##### ENTRIES SUPPLIED #####

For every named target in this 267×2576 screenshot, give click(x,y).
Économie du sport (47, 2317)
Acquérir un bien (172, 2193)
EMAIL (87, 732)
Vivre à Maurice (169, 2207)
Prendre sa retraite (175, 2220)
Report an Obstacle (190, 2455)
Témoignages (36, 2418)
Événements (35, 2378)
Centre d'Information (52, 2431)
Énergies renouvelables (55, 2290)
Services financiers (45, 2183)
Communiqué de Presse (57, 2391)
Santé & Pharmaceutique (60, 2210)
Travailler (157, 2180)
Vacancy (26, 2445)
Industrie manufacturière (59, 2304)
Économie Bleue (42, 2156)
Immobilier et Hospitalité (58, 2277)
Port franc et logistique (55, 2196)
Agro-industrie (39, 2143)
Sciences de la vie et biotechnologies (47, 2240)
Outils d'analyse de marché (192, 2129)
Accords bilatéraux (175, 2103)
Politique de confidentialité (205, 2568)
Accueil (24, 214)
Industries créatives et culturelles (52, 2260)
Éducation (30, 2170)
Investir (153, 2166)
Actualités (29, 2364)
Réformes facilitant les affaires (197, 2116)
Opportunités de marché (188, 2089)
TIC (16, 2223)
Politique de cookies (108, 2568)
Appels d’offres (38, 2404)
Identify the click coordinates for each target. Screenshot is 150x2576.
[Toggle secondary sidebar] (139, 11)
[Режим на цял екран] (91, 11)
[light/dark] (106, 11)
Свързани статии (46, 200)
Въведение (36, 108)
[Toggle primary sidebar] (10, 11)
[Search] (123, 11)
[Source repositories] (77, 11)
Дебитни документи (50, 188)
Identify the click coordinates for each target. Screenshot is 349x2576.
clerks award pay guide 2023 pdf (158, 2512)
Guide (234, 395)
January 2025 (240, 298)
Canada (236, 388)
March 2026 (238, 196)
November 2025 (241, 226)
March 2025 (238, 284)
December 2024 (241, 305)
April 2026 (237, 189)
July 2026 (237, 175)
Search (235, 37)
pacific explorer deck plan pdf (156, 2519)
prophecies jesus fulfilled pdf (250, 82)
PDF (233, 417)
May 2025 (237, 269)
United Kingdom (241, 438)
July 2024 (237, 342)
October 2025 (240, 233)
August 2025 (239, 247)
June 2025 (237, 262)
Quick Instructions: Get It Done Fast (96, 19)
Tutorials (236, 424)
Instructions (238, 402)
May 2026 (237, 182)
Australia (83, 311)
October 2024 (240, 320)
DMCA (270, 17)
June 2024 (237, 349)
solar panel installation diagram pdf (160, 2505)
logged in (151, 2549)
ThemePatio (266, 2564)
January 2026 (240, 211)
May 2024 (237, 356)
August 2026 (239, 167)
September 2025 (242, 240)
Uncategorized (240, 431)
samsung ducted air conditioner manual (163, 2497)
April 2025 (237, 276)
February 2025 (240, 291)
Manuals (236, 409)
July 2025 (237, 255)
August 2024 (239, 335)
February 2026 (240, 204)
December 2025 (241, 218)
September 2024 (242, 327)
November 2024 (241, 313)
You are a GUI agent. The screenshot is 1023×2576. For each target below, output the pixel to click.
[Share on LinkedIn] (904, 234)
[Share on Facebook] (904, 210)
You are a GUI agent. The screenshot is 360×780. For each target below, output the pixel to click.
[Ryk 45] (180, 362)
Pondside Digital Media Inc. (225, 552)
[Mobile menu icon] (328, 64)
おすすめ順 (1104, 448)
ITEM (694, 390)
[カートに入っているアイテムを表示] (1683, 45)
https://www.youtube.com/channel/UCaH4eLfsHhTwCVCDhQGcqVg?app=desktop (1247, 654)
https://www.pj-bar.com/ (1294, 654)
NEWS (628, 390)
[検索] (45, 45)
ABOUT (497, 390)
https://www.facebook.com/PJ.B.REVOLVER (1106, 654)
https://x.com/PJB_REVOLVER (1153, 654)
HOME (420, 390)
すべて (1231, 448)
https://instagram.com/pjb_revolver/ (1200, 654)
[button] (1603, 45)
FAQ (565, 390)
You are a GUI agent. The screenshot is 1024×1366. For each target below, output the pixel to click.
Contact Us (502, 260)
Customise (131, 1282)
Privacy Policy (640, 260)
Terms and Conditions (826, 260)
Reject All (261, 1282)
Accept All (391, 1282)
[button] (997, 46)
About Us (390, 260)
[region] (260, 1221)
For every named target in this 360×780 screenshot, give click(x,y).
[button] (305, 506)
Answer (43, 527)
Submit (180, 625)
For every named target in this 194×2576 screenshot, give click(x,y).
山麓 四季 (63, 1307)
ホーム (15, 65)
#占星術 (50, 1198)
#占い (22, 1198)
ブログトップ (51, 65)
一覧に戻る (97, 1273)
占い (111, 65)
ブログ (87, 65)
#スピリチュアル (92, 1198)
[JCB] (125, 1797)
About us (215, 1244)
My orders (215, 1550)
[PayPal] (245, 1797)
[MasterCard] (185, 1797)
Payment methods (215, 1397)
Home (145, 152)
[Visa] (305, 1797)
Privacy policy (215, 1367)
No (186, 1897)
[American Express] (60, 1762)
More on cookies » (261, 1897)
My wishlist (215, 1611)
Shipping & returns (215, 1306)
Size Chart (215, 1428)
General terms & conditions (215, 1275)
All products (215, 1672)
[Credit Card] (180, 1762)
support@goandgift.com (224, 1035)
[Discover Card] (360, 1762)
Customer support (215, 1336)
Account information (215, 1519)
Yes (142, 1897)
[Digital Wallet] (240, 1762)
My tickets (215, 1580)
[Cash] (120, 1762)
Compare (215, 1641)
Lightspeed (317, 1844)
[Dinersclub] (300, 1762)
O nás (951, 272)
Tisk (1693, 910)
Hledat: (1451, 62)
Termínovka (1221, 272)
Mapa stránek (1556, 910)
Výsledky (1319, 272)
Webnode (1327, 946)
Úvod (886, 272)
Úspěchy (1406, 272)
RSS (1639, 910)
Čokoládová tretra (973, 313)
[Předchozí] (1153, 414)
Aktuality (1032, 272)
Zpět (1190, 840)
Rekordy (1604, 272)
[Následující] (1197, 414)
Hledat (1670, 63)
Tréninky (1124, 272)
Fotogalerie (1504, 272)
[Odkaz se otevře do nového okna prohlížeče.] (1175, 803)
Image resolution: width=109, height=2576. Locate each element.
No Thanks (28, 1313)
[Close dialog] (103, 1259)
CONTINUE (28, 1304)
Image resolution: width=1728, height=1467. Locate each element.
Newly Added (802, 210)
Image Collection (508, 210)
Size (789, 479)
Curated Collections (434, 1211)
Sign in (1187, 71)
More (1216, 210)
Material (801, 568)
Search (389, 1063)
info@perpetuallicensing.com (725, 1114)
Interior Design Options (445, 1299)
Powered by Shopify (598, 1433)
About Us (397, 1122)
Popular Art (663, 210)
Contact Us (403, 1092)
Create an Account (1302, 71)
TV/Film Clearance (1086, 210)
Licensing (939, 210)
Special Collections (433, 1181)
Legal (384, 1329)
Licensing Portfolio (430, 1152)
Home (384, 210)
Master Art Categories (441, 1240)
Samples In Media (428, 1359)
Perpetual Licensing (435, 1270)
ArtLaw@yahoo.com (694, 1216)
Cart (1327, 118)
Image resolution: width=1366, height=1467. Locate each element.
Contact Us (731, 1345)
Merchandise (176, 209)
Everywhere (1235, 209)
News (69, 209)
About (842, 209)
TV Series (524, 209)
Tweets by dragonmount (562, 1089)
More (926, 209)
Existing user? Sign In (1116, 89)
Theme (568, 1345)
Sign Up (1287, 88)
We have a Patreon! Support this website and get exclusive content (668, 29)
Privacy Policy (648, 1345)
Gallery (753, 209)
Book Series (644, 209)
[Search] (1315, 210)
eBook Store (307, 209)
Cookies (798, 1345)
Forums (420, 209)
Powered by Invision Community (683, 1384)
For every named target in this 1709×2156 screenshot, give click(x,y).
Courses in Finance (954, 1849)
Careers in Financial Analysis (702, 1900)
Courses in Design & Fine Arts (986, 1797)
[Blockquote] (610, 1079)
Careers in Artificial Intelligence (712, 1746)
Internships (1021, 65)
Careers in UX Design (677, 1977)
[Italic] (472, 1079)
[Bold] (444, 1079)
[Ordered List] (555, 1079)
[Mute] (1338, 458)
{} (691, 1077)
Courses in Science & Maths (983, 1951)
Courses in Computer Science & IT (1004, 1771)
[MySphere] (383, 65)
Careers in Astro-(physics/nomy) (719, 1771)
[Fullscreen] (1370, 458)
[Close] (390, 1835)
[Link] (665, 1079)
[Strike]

#####

WORK INSTRUCTION — Each line above that contains the string "sidebar" should be copied.

EXERCISE SOLUTION —
[Toggle secondary sidebar] (139, 11)
[Toggle primary sidebar] (10, 11)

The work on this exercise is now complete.